_What you are asked to do_. Copied exactly and without pictures, the lines from the beginning of the entries through the one that holds "Task: Open USD" should form the entire reply.
### Source material ###
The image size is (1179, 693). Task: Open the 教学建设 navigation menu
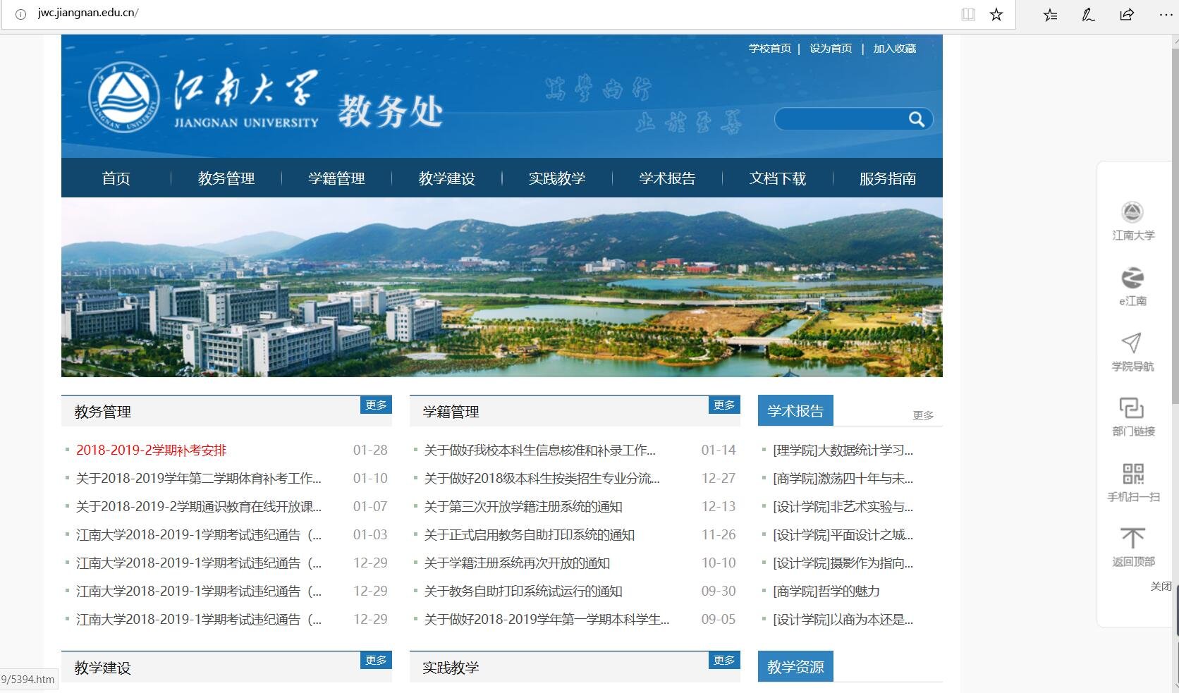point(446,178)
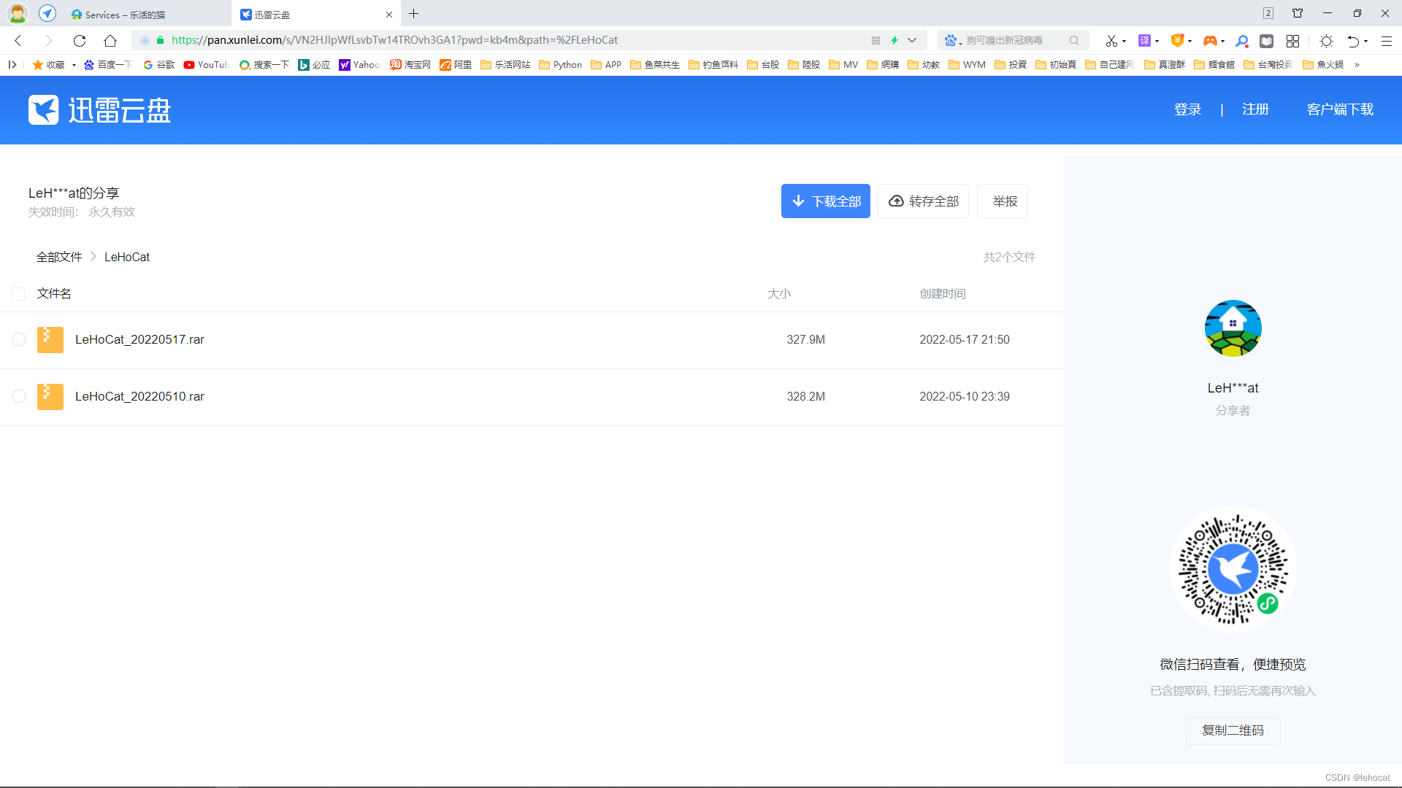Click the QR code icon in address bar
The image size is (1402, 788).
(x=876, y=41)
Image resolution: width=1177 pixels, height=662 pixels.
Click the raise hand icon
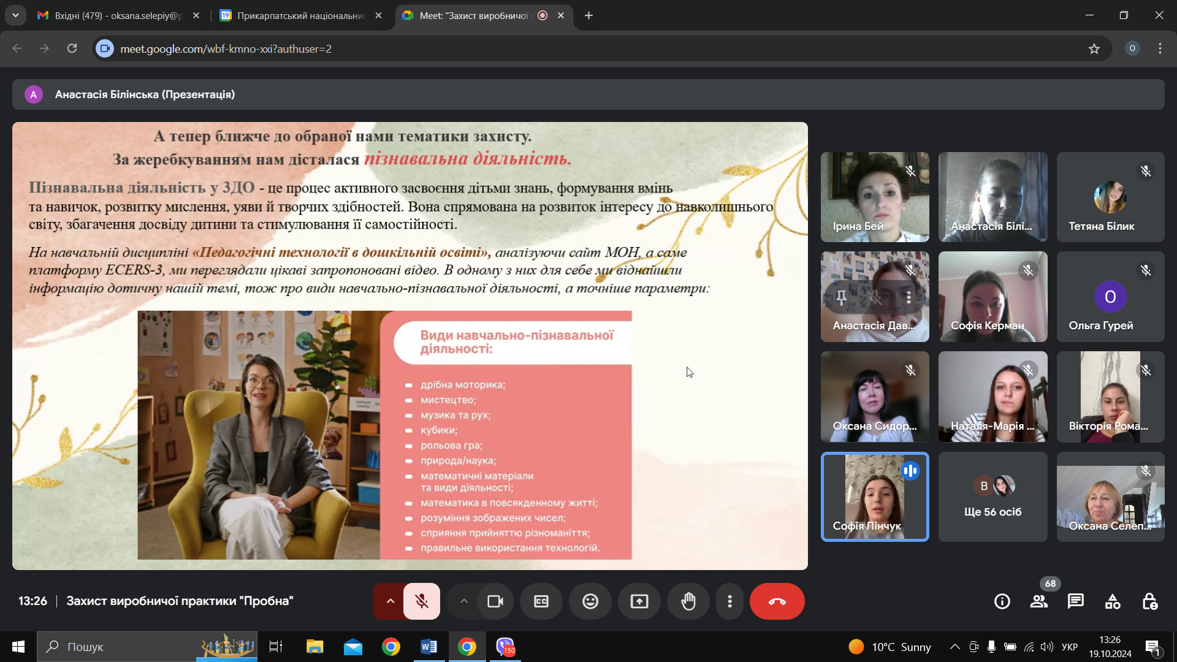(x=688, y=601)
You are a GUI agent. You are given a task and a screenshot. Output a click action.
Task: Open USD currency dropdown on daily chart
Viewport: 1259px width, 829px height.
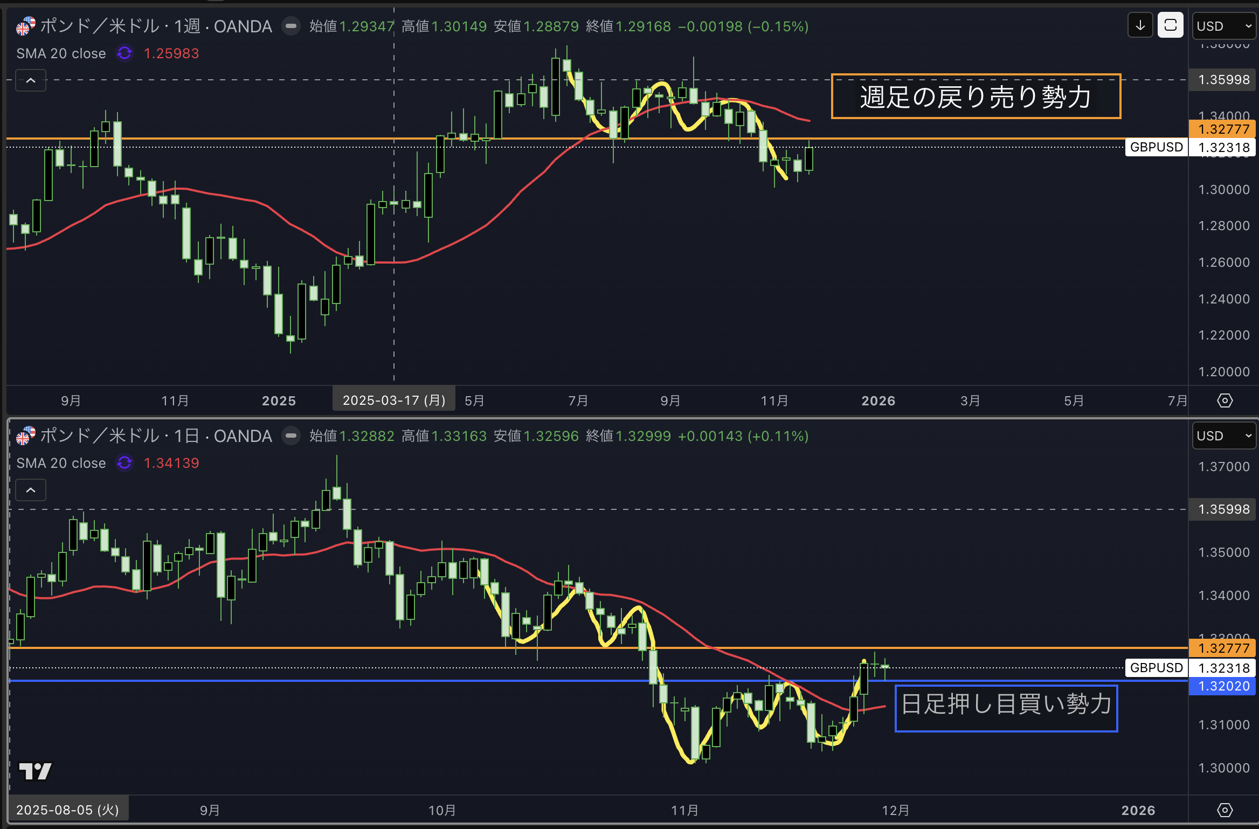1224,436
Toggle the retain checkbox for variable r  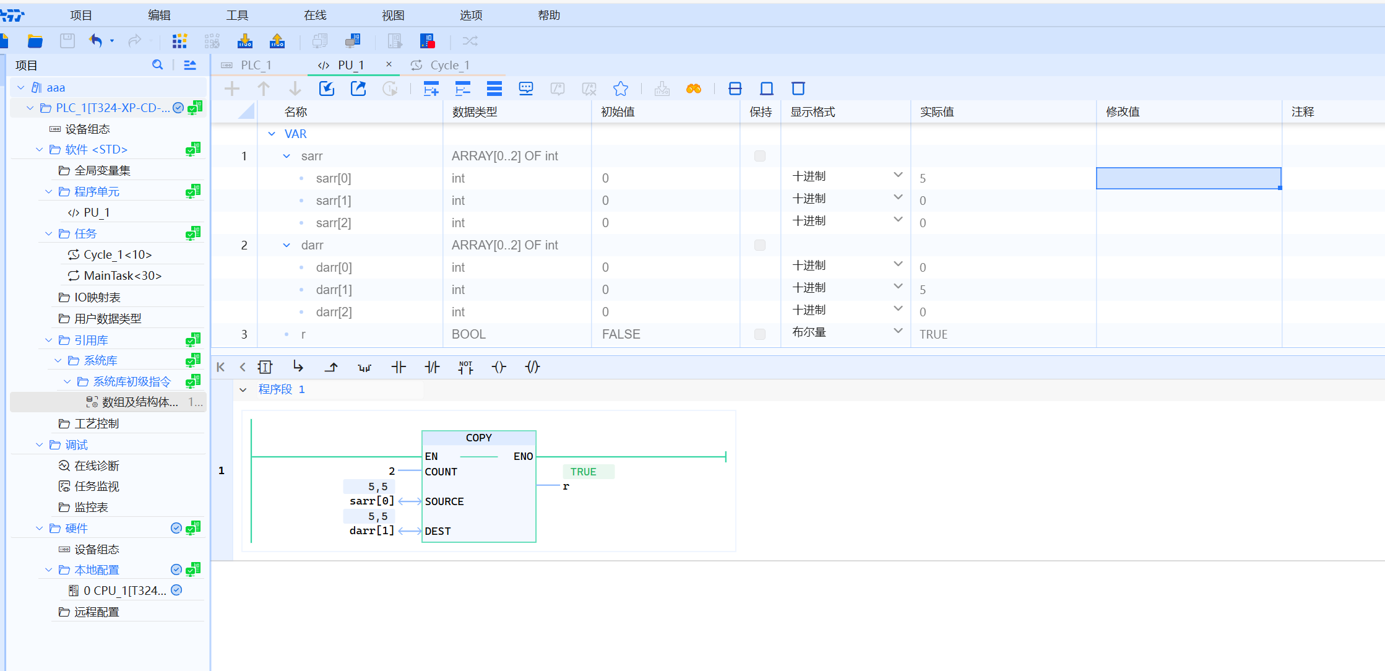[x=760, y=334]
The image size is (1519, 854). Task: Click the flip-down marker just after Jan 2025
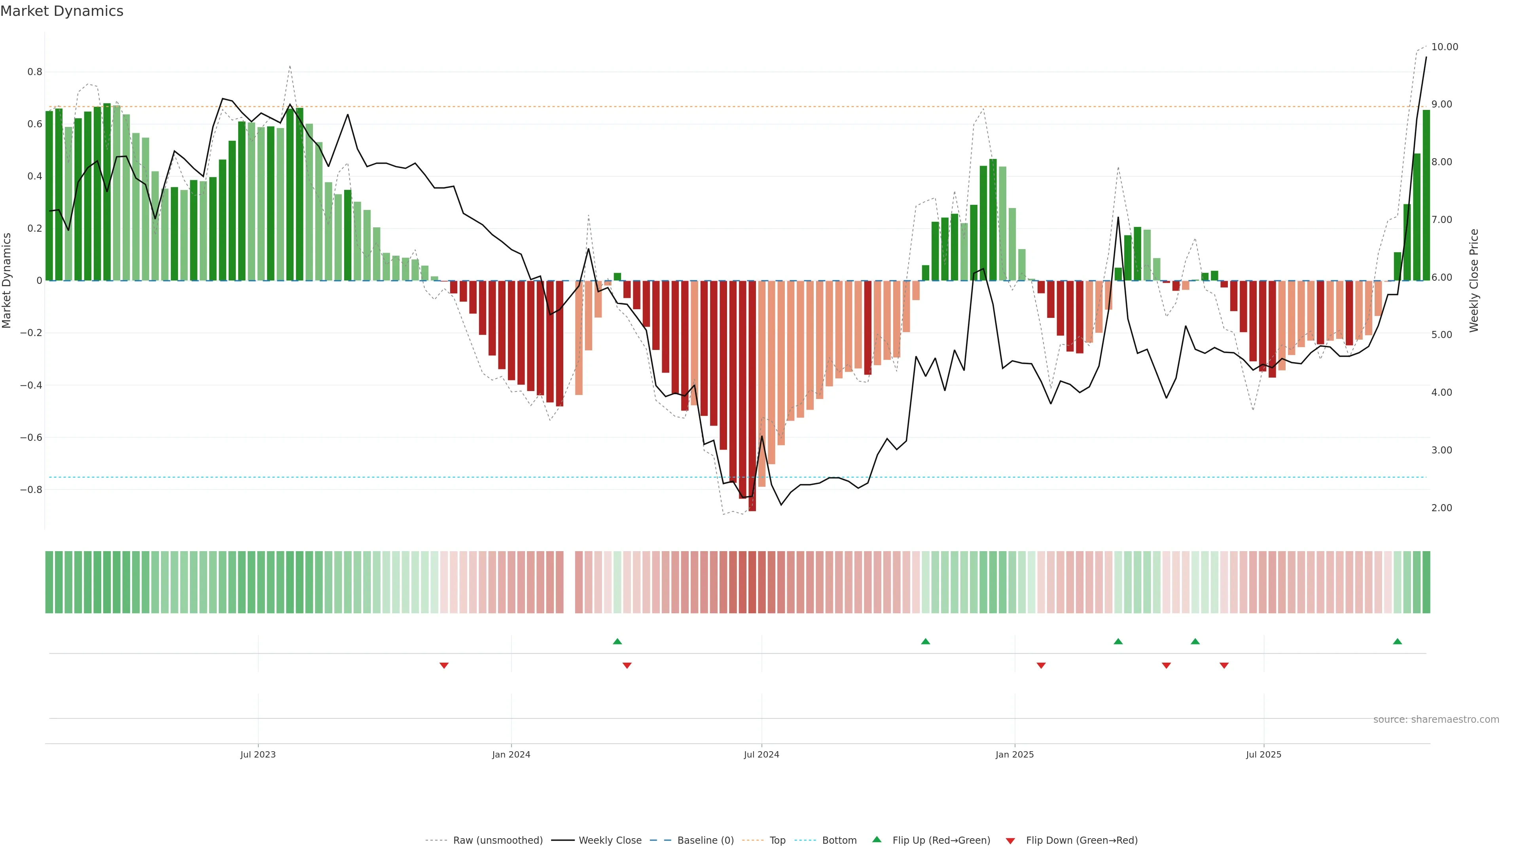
###
_Expected answer_.
The image size is (1179, 693). Task: Open the 教学建设 navigation menu
point(446,178)
Click the QR code icon in address bar
The image size is (1402, 788).
(x=876, y=41)
Image resolution: width=1177 pixels, height=662 pixels.
Click the raise hand icon
(x=688, y=601)
You are a GUI agent. You are given a task and a screenshot. Output a click action.
Task: Open USD currency dropdown on daily chart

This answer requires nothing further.